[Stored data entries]
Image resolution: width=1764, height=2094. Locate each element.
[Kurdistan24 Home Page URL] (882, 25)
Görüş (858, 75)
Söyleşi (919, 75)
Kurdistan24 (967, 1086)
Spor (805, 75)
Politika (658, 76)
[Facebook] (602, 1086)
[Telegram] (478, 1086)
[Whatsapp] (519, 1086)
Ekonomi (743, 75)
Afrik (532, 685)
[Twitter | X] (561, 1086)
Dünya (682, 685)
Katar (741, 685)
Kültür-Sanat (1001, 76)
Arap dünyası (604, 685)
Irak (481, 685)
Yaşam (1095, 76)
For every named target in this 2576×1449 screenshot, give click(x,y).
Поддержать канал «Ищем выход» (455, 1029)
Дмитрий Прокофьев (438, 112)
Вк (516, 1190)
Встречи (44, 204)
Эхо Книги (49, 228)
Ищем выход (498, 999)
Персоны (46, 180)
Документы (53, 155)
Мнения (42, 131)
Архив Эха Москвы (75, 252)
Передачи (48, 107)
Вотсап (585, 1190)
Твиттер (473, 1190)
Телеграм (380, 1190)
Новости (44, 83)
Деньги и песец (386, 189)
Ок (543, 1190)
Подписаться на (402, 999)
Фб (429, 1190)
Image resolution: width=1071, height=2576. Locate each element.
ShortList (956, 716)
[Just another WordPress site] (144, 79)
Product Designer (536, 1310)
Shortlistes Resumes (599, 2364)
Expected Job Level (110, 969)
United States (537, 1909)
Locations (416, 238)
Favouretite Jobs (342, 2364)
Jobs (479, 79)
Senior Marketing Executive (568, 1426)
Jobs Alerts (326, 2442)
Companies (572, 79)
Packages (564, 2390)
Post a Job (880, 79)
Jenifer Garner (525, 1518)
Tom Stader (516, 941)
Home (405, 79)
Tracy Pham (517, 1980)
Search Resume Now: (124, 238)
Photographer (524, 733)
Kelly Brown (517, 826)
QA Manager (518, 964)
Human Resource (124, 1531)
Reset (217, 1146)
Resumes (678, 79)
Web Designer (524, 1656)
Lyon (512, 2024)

What the task requires:
Set down only the lines above that fall between the line holding "Söyleşi (919, 75)" and the line holding "Телеграм (380, 1190)", inclusive, keeping each exact.

Task response:
Söyleşi (919, 75)
Kurdistan24 (967, 1086)
Spor (805, 75)
Politika (658, 76)
[Facebook] (602, 1086)
[Telegram] (478, 1086)
[Whatsapp] (519, 1086)
Ekonomi (743, 75)
Afrik (532, 685)
[Twitter | X] (561, 1086)
Dünya (682, 685)
Katar (741, 685)
Kültür-Sanat (1001, 76)
Arap dünyası (604, 685)
Irak (481, 685)
Yaşam (1095, 76)
For every named target in this 2576×1449 screenshot, give click(x,y).
Поддержать канал «Ищем выход» (455, 1029)
Дмитрий Прокофьев (438, 112)
Вк (516, 1190)
Встречи (44, 204)
Эхо Книги (49, 228)
Ищем выход (498, 999)
Персоны (46, 180)
Документы (53, 155)
Мнения (42, 131)
Архив Эха Москвы (75, 252)
Передачи (48, 107)
Вотсап (585, 1190)
Твиттер (473, 1190)
Телеграм (380, 1190)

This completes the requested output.